Primeiro, a ascensão do vinho natural e seus seguidores apaixonados levou alguns a descartar o vinho laranja como apenas uma moda passageira. Segundo, é comum eventualmente cansar-se de um estilo particular (acho que todos já nos sentimos assim em relação ao rosé em algum momento), e talvez alguns paladares estejam experimentando essa mesma fadiga com o vinho laranja.

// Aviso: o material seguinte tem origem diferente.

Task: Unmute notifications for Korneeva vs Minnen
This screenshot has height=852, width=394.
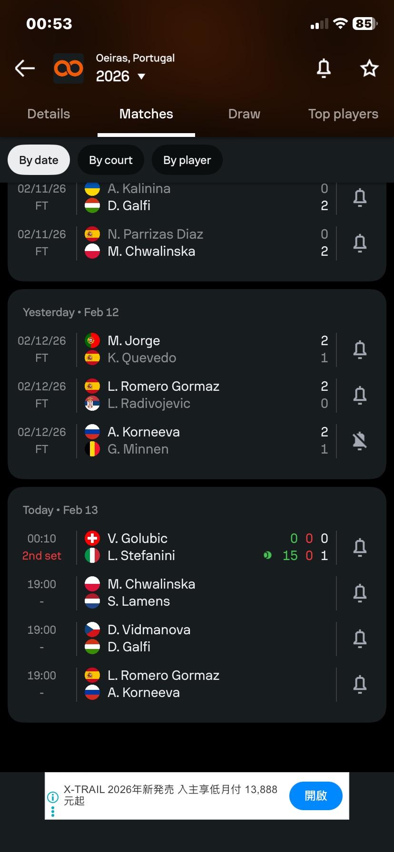Action: coord(360,441)
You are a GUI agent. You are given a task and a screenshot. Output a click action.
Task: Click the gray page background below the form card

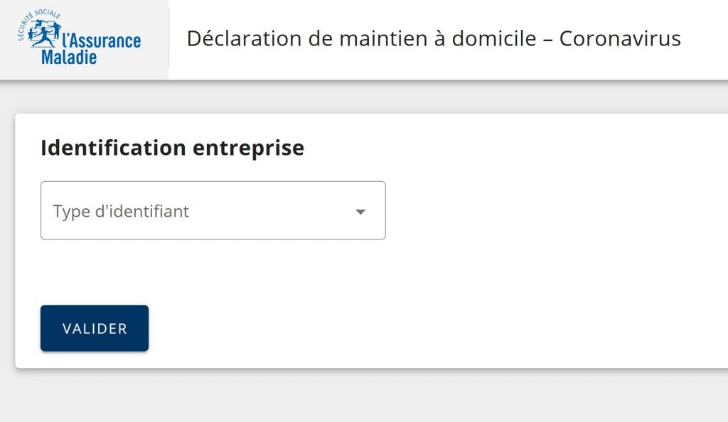(355, 396)
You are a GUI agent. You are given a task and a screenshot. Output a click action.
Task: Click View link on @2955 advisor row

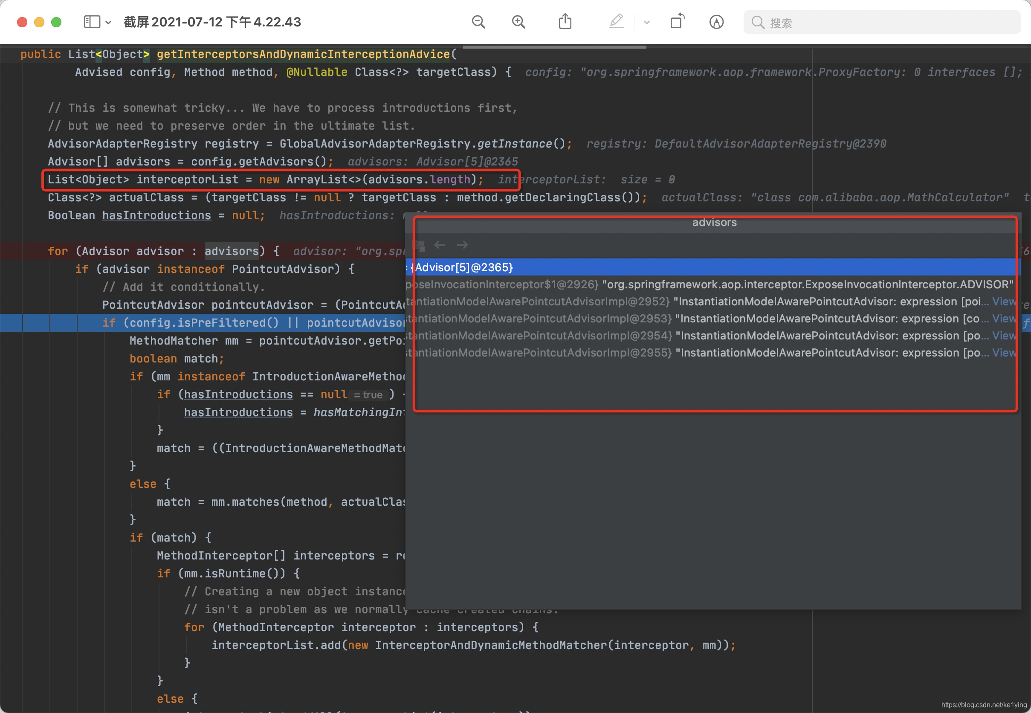click(1003, 352)
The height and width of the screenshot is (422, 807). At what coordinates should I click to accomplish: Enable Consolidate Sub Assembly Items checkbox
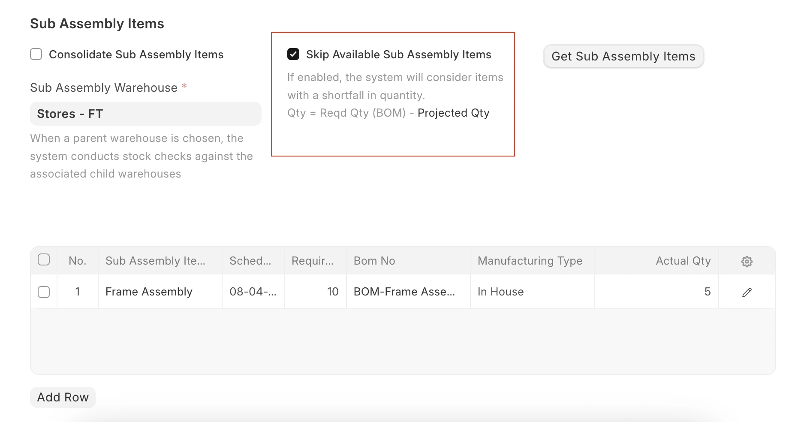(x=36, y=54)
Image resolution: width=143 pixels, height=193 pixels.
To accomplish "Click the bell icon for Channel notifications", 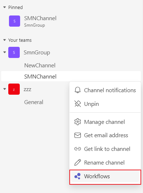I will [78, 90].
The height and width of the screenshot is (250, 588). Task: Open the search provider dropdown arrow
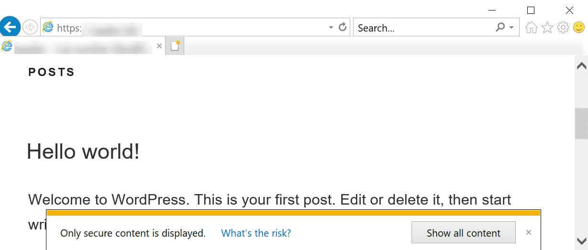click(511, 28)
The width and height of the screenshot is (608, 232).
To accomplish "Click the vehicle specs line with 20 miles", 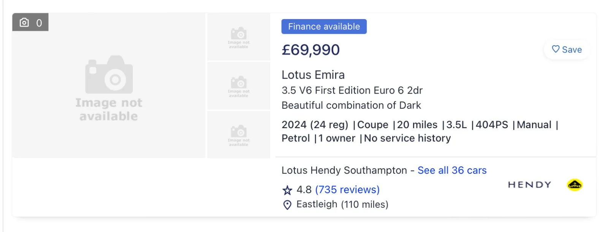I will [x=420, y=132].
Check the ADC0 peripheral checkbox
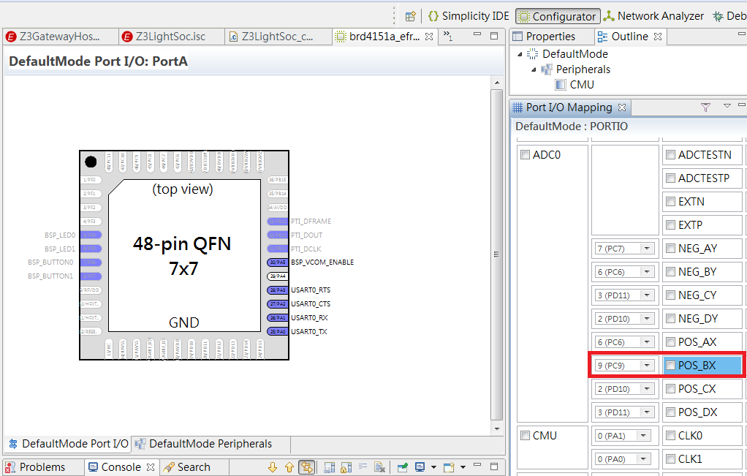 (x=524, y=154)
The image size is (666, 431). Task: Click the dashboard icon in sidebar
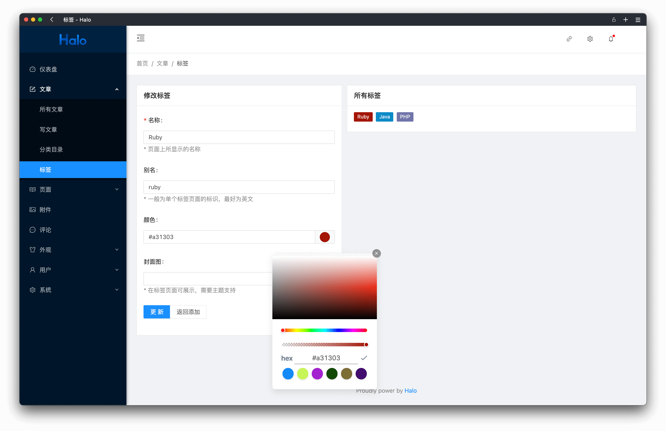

Eu poderia continuar falando sobre por que este método — fermentar uvas brancas com suas cascas — cria vinhos cheios de nuances que você pode apreciar durante todo o ano. Eu também poderia ressaltar que é literalmente a maneira mais antiga de fazer vinho, não uma tendência passageira. Mas se você está simplesmente desejando uma mudança, os estilos abaixo ainda oferecem a textura e complexidade encontradas nos melhores vinhos âmbar do mundo.
Riesling da Alsácia
Quando você ama vinho, conhecer alguém cujos gostos específicos coincidem com os seus parece destino. Foi assim que me senti ao conhecer Claire King, a sommelier do Nimmo Bay, um lodge de natureza selvagem na costa da Colúmbia Britânica. Mencionei durante um jantar uma noite que adorava Riesling da Alsácia. Ela também. No dia seguinte, Claire organizou uma degustação só de Riesling na floresta à beira d'água. Para honrar nosso cenário, ela serviu Rieslings exclusivamente de produtores locais como Terravista e Pamplemousse Jus (ótimo nome). As leis de importação e exportação de vinho do Canadá são rigorosas e complexas, porém, então a maioria desses vinhos permanece no país — mais uma razão para visitar o Nimmo Bay.

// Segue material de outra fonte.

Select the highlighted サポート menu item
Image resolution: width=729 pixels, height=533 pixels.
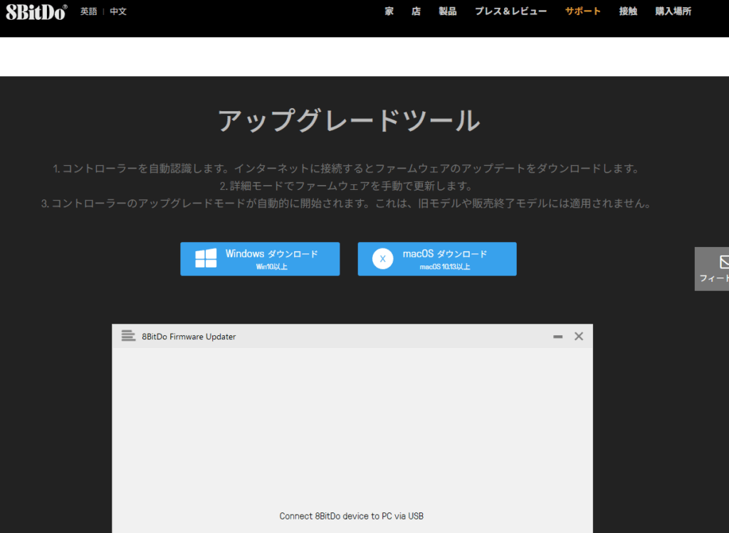tap(582, 11)
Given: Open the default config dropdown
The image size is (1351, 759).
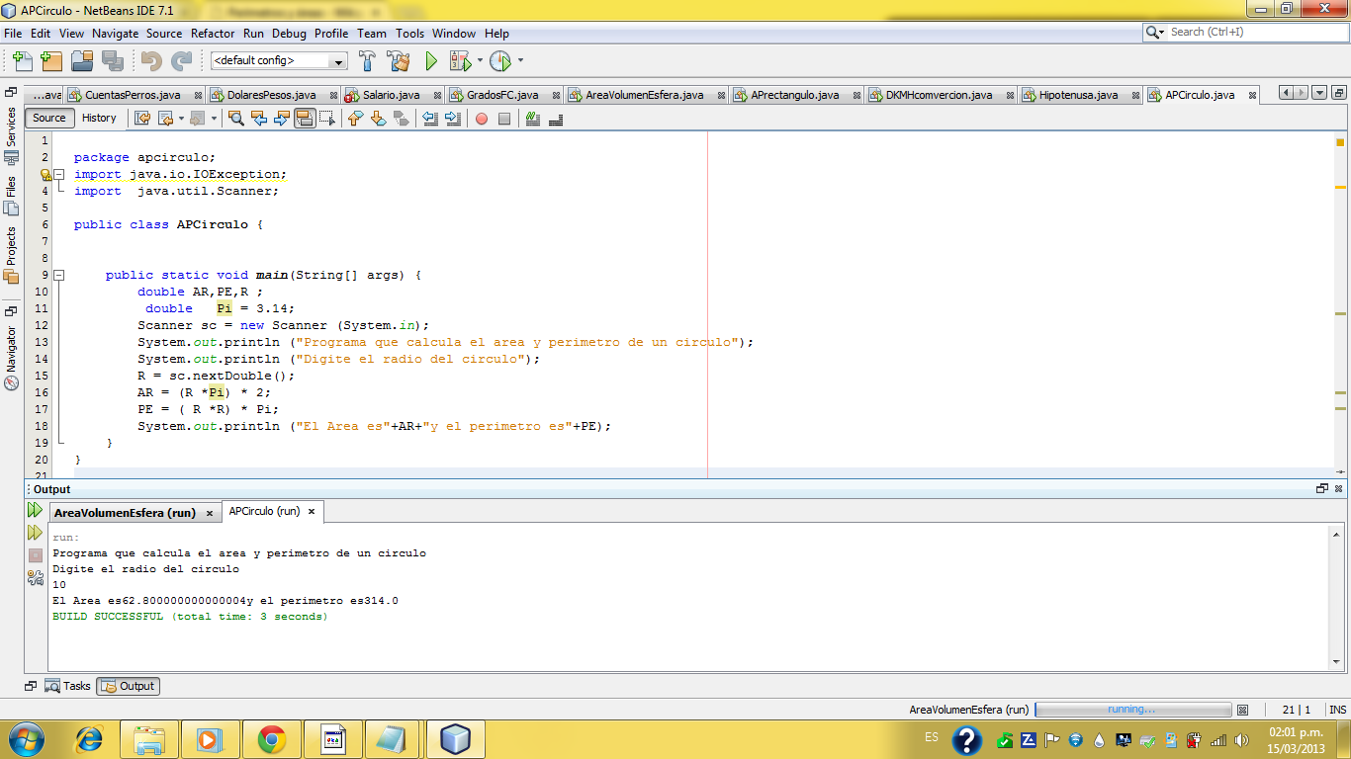Looking at the screenshot, I should (340, 60).
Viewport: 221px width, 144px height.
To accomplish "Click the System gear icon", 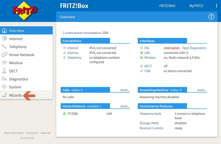I will coord(4,87).
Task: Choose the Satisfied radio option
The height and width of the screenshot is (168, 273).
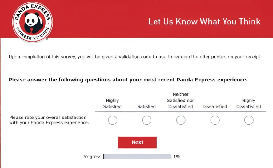Action: pos(147,120)
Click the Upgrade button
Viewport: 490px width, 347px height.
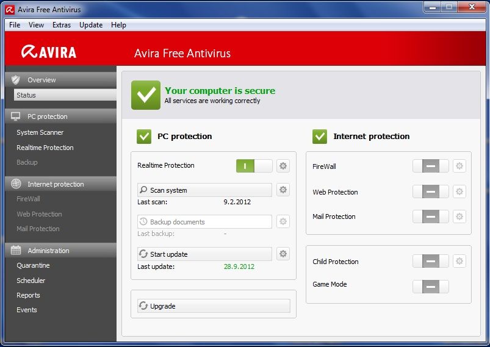click(213, 306)
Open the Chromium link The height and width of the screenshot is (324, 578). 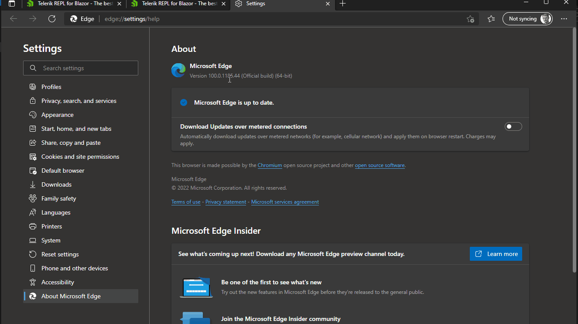click(x=270, y=165)
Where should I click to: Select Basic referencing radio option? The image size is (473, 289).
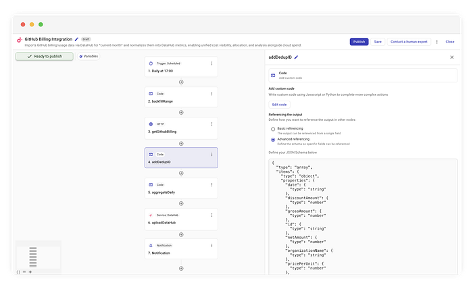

Mas voltando ao Riesling da Alsácia. Ao contrário de seu vizinho popular, a Alemanha, onde os Rieslings variam muito em doçura e são tipicamente leves, com notas de fruta puras e delicadas, os Rieslings da Alsácia são geralmente secos, com corpo médio a encorpado. Seu perfil é frequentemente descrito como mineral, com notas de pederneira e flores brancas — um pouco salgado, um pouco herbáceo. "Com a mudança das estações, eu espero ansiosamente por beber brancos que tenham corpo e textura, e os Rieslings da Alsácia são meus favoritos para isso", explica Claire.
Sherry Seco
Metade da razão pela qual amo vinho laranja é que ele frequentemente me apresenta a novas variedades de uva, técnicas de cultivo e abordagens de vinificação. Acontece que o Sherry marca todas essas caixas. No meu primeiro dia visitando Jerez há alguns anos (onde o Sherry é feito exclusivamente), o calor opressivo durante um almoço ao ar livre me fez desejar um copo gelado de qualquer coisa, menos vinho fortificado. No entanto, um copo de Fino Sherry chegou à minha mesa, e nunca mais fui o mesmo. Seco como um osso, salino, com notas de amêndoas, ervas, pão e cítricos, era exatamente o que eu precisava.

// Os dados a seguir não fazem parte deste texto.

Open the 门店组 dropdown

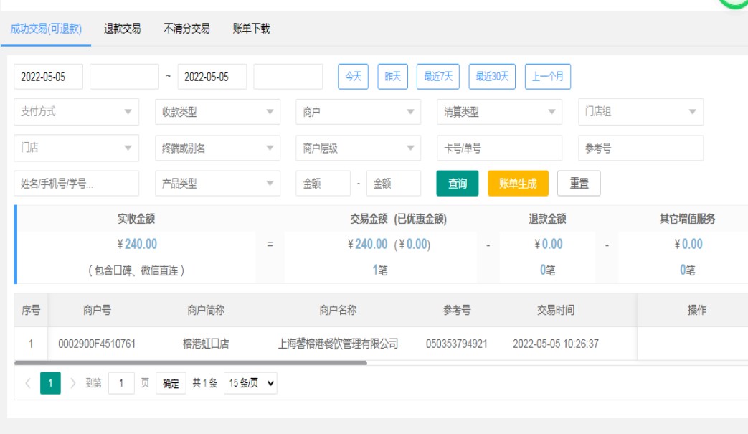(x=640, y=112)
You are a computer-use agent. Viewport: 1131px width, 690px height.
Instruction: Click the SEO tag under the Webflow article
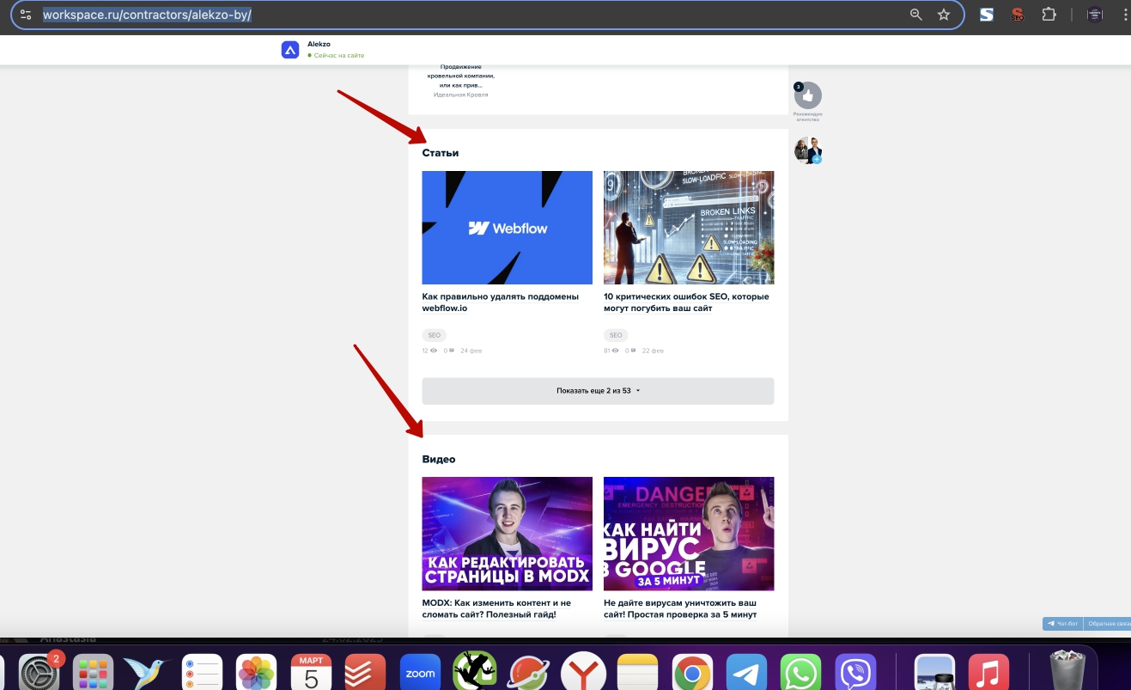434,335
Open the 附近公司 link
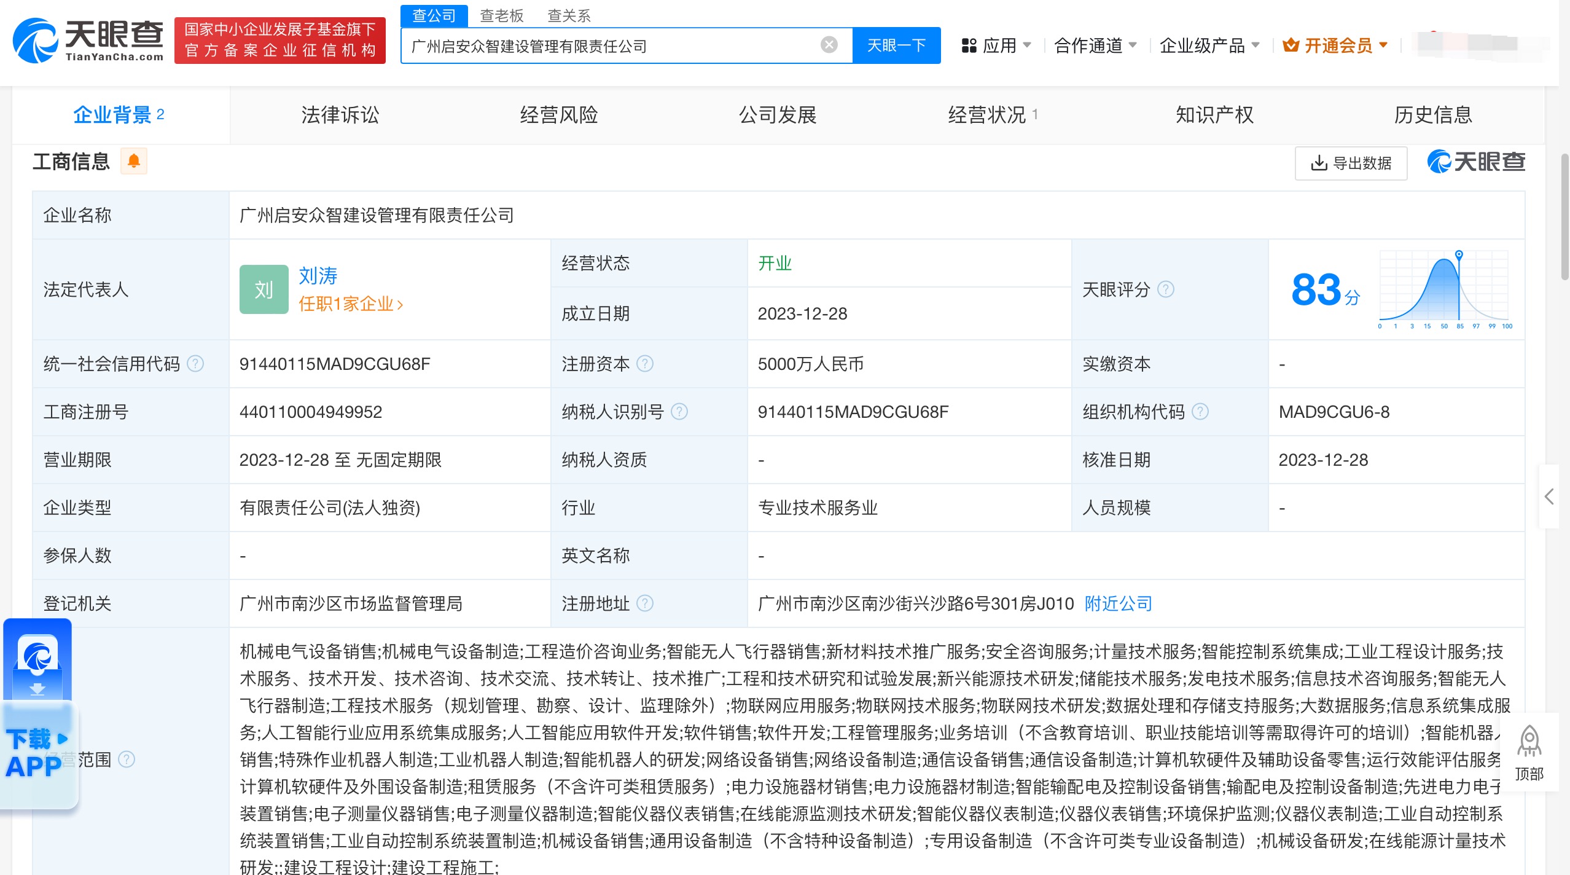 pos(1118,603)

"Acho que o Sherry é um produto tão subestimado na América do Norte", diz Claire (claro que ela também ama), acrescentando: "Há uma variedade tão grande de estilos e perfis de sabor". De fato. Embora o Sherry seja frequentemente associado a avós que apreciam goles excessivamente doces, a maior parte do melhor Sherry é na verdade seco — incluindo Fino, Manzanilla, Amontillado, Oloroso e Palo Cortado. Cada um desses estilos é distinto e emocionante para apresentar ao paladar de um amante de vinho laranja. (Meu conselho: encontre um bar com um cardápio robusto de Sherry e deixe-os guiá-lo por cada um.)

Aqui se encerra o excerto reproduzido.